On Fitness: Peace and Posture Instead of No Pain, No Gain
Client by client, personal trainer Ian Riggins is dismantling the aggressive side of the fitness industry.
Ian Riggins (right) provides motivation for clients young and old alike.
Ian Riggins is a personal trainer, but he’s also a writer. “I’m obsessed with the language,” Riggins says, which is why he is bothered by much of the fitness rhetoric he sees in blogs and magazines. Phrases like “feel the burn,” “get shredded,” “no pain, no gain” and “boot camp” put him off. “It’s this really aggressive, violent language,” he says.
In May, Riggins published a short essay, “Shrine of the Hollow Chest,” in the online literary journal Atticus Review. The piece describes the insecurities and body issues Riggins experienced as a boy. He writes about being bullied for having a condition called pectus excavatum — a sunken chest.
“[Bullying] can have an impact on you without making you a toxic, horribly violent person,” Riggins says. “I do know that it definitely had a big impact on how I see myself. The boyhood stuff and being made fun of. I hope it didn’t impact how I acted towards anyone else — but I know that there are people that it might impact in that way.”
Riggins, 33, says he was never a “super athletic person” and didn’t start his fitness journey until he was 30, beginning with weightlifting. He wanted to look better. He wanted to get fit. The program he began involved “exercises that are impressive in a gym, as opposed to the things that you would actually use in your daily life,” he says.
Riggins was also suffering from stress and health issues; he experiences chronic back pain due to scoliosis. He thought his new workout routine would solve those problems; after a year, his stress and pain symptoms had not gone away.
He looked better, but he didn’t feel better.

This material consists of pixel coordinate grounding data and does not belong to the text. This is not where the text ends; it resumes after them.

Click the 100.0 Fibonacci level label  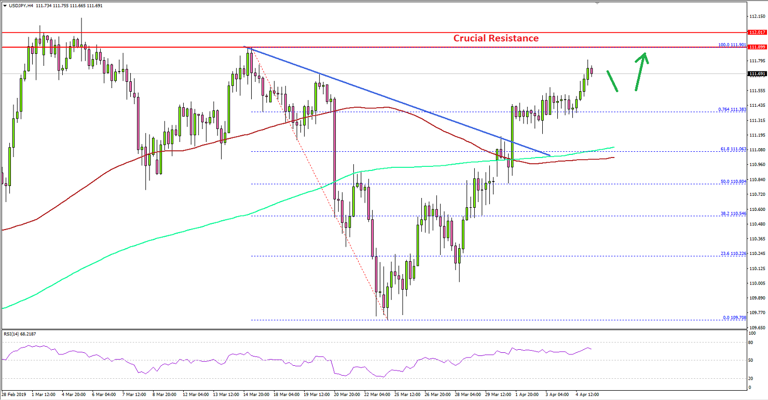pos(732,45)
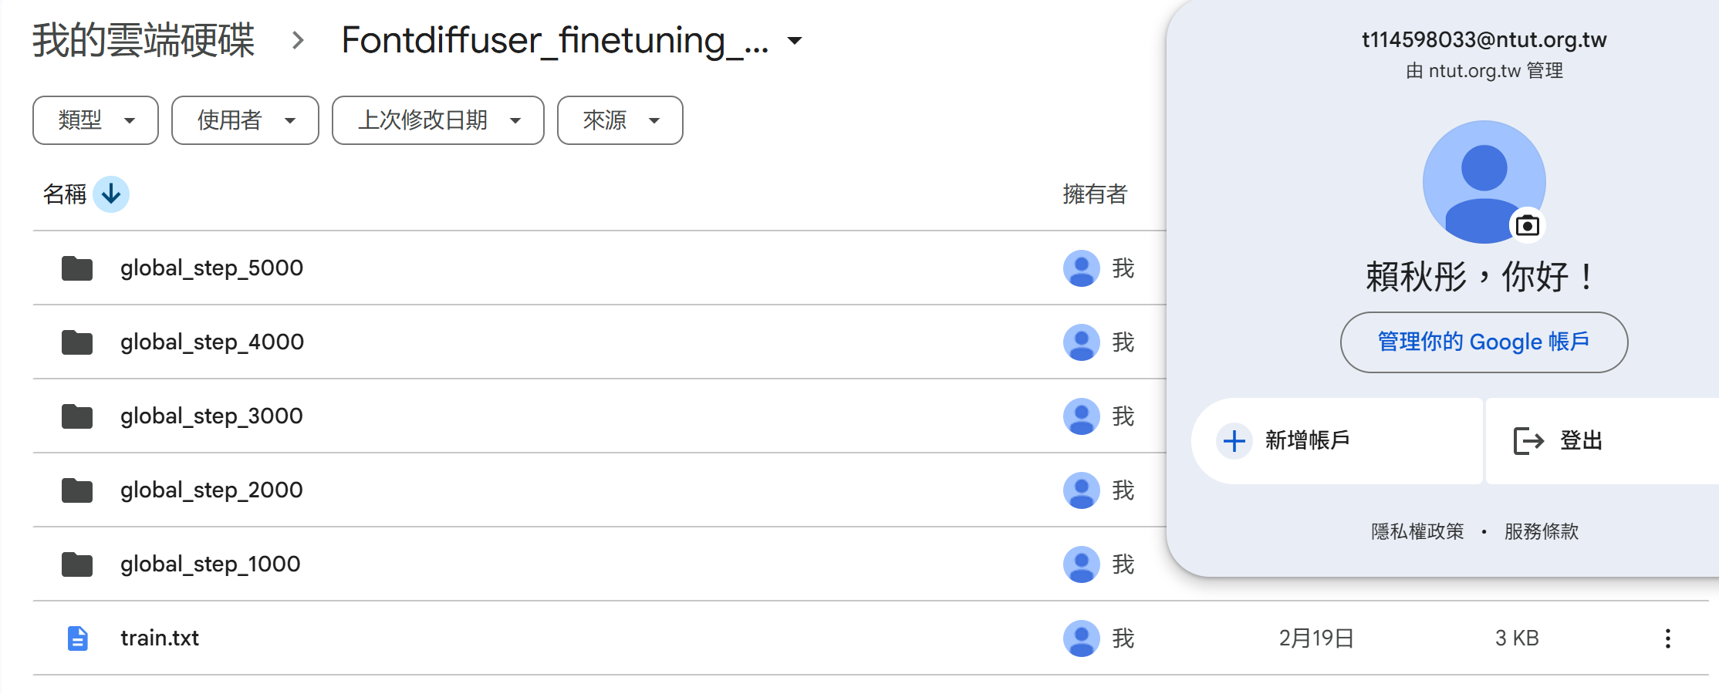Screen dimensions: 1719x694
Task: Click 管理你的 Google 帳戶 button
Action: pyautogui.click(x=1484, y=342)
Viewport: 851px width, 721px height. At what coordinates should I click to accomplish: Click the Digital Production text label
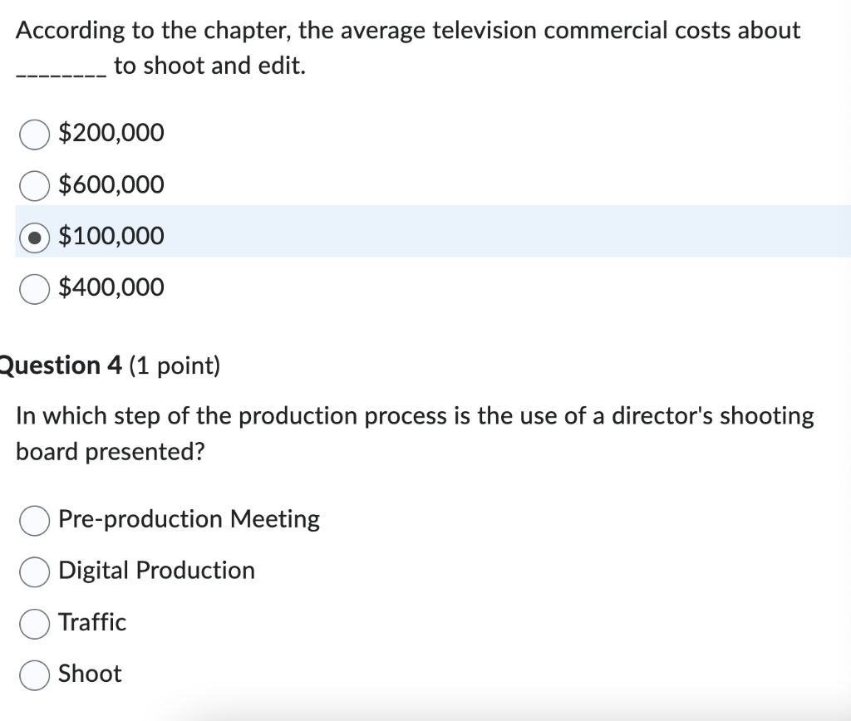[156, 571]
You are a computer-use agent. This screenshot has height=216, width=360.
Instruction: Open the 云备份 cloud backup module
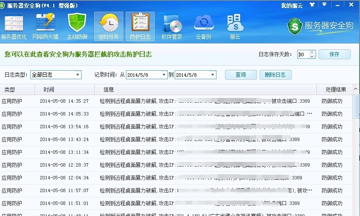(x=203, y=26)

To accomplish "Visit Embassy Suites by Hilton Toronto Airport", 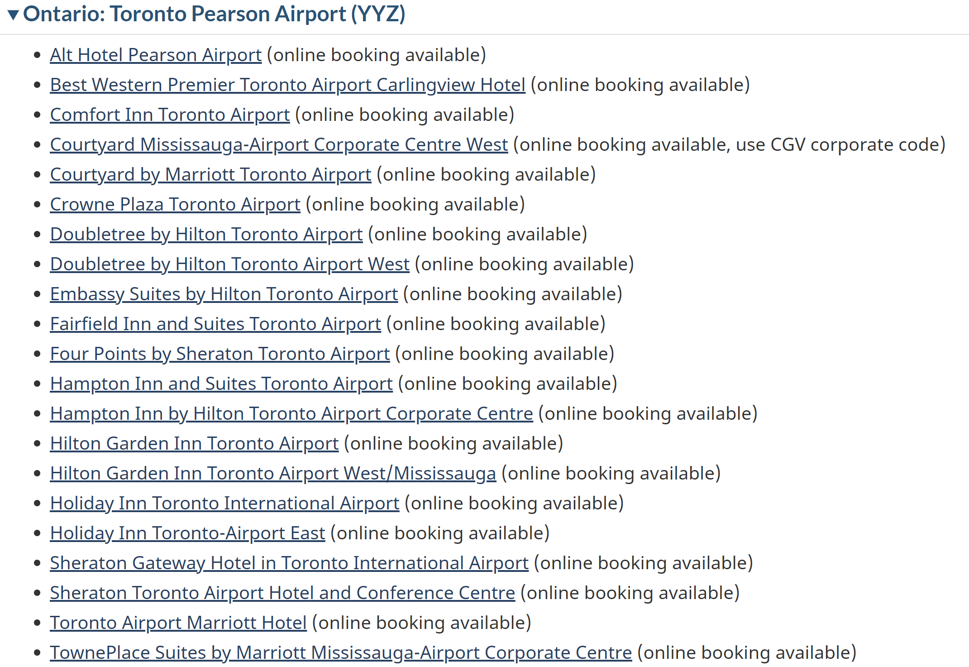I will [x=224, y=294].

The lack of progress spurred his research into balance and posture. He began eating better, meditating, stretching, building strength. But he also approached fitness with intention and care. Over time, his stress levels dropped; his back pain, he says, is “almost entirely gone.”
This March, Riggins was certified as a National Academy of Sports Medicine personal trainer. Now, his clients — many of whom are working with a trainer for the first time — range from children to 60-year-olds. His youngest client, a 13-year-old named Rudy (who declined to share his last name), surprised Riggins.
“[Rudy told me his goal was] ‘to make my body look better,’” Riggins says. “He’s [13] years old! I said, ‘Believe me when I say I understand.’ There is nothing wrong with feeling that way, necessarily. But there’s also the [questions]: ‘Why do you feel that way? What makes you feel that way? Why do you think this is something that has to be done?’”
Rudy says it was his own idea to go to a personal trainer. He wants to “be buff,” he says; when his mother pointed out that Riggins isn’t necessarily buff himself, Rudy responded, “Yeah, that’s why I like him. He’s not intimidating.”
When Rudy tells Riggins that he wants to change his body, the trainer listens with compassion but doesn’t tell Rudy that he needs to change or gain muscle or become something society shows him he should become. Instead, Riggins teaches Rudy about balance (literally and philosophically) and helps him improve his posture.
He encourages Rudy to love the body he is in.